Shared governance is dead in Florida
DeSantis' spokesman declares his boss the supreme leader of all knowledge
On Wednesday, in a very high-profile meeting, the board of the New College of Florida, which was recently overhauled by Governor (and flagging putative presidential candidate) Ron DeSantis, rejected all of the tenure cases that came to it for approval. Several of these were scientists, including two organic chemists. I shared some snark about this that also called out the transphobia raging in Ron’s world. Most of my followers are scientists and many are chemists.
This elicited commentary from my new pen pal, Jeremy Redfern, who is DeSantis’ Deputy Press Secretary. Apparently, he doesn’t like my comedy.
(After he QT’d this to Ron world, I had to turn off the replies because of vile, transphobic garbage that his promotion elicited.)
The culture wars going on in higher education tend to revolve around a gross misunderstanding of shared governance. It’s common to hear trustees use “shared governance” as a rationale for micromanagement and for substituting their judgment for people on campuses who actually know what they’re doing. This is a completely backwards understanding of what shared governance is. The people with more power are supposed to do more of the sharing, not the other way around. The people with less power on the org chart have less power to share. So, I spelled this out and got a truly revealing love letter from my pal, Jeremy.
Apparently, Dear Leader is making all of the decisions for higher education in FL. Good to know. I thanked Jeremy for his transparency — he said out loud something we all knew they were thinking — and his reply even invoked the word “supreme” (which, in fairness, was apparently taken from the FL constitution).
I’m sure Jeremy’s constitutional analysis is correct. He seems to be very worried that I’m arguing about the Constitution of FL. I’m not.

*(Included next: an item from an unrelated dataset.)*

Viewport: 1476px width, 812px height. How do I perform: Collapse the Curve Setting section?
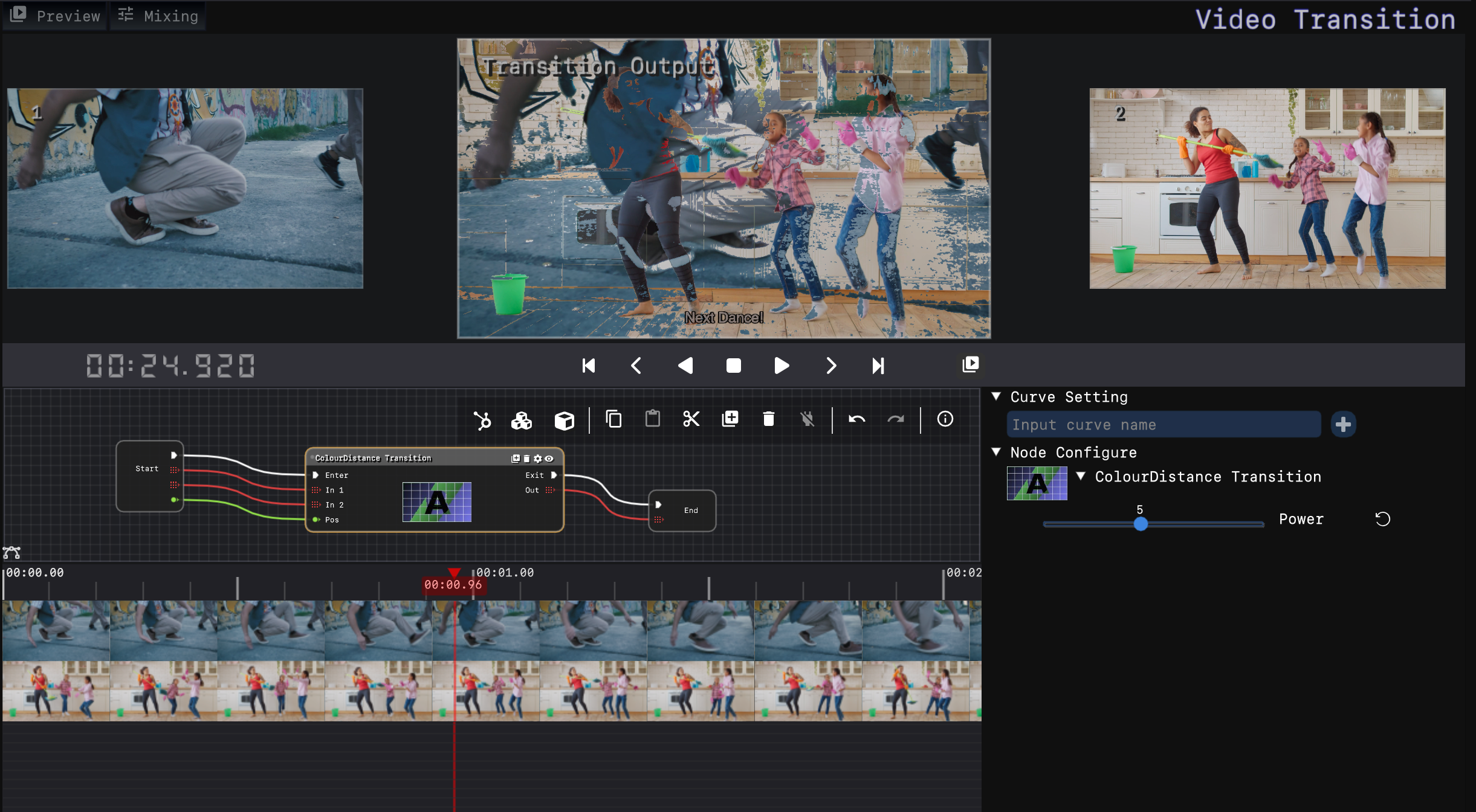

I don’t doubt that Ron has the power to do what he is doing. But I’ve been trying without success to get the press office at the University of Florida to acknowledge that this is the world they are living in for many of the pieces I have written about FL — like this, this, this, and this. All I get is no comment. I understand why: if they say, “yes, this is what the Governor is doing to us and we don’t like it,” then they’re in hot water with the Governor. If they say, “no, this isn’t really happening,” no one will believe them.
So, I asked UF if they had a comment on the fact that DeSantis’ office is now saying that he holds 100% of the power in the university. Are they planning to wind down their faculty senate and their student government, which have now been rendered meaningless? Do they really need a President and an administration? As always, no comment. I shouldn’t feel bad: they won’t even make the new President available to his own student newspaper.
As Daniel Chomsky pointed out, what’s really unnerving about this is that the New York Times and other outlets keep wringing their hands about a few students expressing themselves at a speech by a controversial speaker, while whole states are completely shutting down academic freedom with hardly any comment.
At least now we know how much power DeSantis thinks he has over the public universities in Florida.
“100 percent.”
Shared governance is dead in Florida
What do we think the odds are that DeSantis and his brownshirts think organic chemistry is like organic farming and therefore too "woke" for Florida?
It is utterly chilling that DeSantis evidently believes, and his cronies in the Florida legislature and courts support, that he has absolute power over the state of Florida.